Data extracted from a collection:

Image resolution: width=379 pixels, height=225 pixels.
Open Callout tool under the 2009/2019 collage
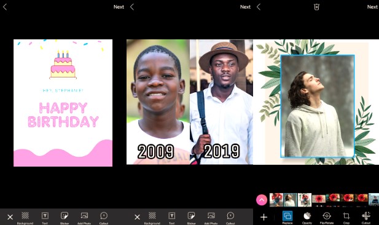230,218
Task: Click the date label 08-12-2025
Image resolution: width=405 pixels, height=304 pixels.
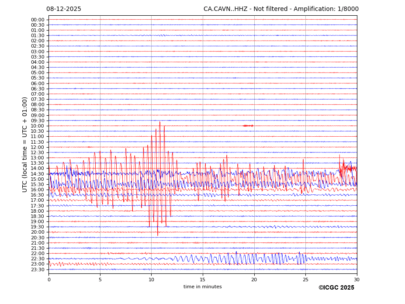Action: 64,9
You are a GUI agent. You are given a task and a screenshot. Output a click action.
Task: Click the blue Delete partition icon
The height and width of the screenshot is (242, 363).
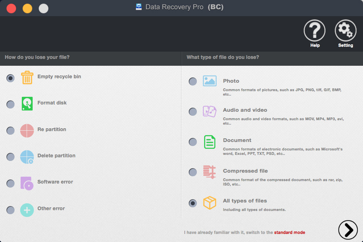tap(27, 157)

TASK TO CARRY OUT: Although the records contain pictures, only the text should be copied, exactly as it stands.

WRITTEN RESPONSE:
Image resolution: width=379 pixels, height=225 pixels.
Open Callout tool under the 2009/2019 collage
230,218
Task: Click the date label 08-12-2025
Image resolution: width=405 pixels, height=304 pixels.
Action: 64,9
You are a GUI agent. You are given a task and a screenshot. Output a click action.
Task: Click the blue Delete partition icon
The height and width of the screenshot is (242, 363).
tap(27, 157)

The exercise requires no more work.